Find each line below where the word "Science" occurs, and copy it.

[Stored entries]
+===+

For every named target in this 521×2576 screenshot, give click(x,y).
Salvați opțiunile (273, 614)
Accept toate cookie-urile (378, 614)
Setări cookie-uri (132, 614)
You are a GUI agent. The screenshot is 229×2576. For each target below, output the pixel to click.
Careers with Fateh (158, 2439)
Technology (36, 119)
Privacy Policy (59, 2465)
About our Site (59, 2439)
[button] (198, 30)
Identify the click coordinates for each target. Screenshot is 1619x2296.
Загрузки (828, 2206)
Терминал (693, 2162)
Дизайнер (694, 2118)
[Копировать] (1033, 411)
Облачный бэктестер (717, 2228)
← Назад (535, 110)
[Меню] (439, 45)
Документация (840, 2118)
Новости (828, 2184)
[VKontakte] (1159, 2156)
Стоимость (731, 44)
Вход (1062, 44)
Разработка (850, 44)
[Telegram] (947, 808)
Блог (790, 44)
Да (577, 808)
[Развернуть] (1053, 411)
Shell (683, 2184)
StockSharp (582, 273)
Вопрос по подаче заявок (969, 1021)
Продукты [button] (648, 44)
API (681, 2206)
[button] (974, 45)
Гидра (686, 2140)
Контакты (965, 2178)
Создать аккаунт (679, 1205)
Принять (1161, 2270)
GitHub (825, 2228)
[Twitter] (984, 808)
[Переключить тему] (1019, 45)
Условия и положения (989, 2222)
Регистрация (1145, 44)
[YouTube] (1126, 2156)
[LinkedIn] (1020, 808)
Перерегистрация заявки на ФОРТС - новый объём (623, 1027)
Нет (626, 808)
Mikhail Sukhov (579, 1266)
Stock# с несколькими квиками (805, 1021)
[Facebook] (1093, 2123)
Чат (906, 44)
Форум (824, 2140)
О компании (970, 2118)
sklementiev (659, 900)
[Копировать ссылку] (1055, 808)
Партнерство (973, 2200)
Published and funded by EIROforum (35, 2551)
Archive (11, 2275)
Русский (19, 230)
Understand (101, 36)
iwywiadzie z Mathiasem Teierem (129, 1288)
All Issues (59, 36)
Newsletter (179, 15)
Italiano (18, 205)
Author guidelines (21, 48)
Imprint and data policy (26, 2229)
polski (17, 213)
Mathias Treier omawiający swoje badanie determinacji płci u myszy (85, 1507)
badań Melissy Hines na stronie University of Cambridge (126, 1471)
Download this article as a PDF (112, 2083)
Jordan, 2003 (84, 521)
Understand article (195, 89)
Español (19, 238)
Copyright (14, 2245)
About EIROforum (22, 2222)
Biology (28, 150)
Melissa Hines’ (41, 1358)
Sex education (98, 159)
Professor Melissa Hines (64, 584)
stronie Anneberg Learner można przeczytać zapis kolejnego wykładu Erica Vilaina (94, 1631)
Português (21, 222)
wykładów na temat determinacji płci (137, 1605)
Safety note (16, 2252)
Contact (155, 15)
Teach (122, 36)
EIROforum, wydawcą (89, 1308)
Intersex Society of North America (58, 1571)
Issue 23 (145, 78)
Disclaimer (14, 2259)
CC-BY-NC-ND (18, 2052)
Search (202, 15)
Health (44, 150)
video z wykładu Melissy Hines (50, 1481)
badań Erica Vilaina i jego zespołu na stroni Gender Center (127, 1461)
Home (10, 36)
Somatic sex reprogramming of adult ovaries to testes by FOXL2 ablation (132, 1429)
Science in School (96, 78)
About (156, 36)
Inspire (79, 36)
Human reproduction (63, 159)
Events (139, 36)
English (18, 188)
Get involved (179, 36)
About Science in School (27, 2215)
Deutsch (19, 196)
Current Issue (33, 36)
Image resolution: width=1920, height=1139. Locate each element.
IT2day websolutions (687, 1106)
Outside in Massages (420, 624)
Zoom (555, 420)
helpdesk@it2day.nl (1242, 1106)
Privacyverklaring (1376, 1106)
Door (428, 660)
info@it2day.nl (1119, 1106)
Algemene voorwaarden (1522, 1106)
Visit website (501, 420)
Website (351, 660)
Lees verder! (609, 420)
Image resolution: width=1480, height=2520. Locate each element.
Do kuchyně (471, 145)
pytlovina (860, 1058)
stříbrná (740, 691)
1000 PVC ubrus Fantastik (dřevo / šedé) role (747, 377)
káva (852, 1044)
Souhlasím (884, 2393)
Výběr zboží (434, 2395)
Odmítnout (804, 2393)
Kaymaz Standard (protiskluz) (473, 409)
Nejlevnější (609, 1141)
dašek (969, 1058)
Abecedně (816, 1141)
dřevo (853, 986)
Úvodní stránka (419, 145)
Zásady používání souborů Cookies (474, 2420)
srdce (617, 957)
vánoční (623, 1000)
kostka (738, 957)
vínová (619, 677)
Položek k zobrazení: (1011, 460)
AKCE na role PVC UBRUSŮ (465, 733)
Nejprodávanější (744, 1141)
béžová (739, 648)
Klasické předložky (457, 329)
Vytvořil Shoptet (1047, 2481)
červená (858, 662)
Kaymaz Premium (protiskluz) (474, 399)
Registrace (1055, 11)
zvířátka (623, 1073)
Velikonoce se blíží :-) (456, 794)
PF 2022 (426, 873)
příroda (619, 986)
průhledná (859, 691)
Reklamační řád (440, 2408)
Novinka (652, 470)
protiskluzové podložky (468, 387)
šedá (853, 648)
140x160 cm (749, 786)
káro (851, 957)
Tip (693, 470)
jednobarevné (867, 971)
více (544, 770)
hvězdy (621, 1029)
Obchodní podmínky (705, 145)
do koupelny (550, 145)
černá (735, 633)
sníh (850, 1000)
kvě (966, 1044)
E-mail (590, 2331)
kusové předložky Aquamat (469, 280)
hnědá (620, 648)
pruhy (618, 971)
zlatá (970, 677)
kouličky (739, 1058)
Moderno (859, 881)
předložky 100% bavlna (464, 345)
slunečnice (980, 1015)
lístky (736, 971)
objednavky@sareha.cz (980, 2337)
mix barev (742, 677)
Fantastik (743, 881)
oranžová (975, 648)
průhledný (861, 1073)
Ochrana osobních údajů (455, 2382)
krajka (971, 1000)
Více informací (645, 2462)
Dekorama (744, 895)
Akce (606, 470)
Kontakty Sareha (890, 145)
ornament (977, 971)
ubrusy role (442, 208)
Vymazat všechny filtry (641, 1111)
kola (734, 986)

+===+

SOLUTION FOR THIS EXERCISE:
Science in School (96, 78)
About Science in School (27, 2215)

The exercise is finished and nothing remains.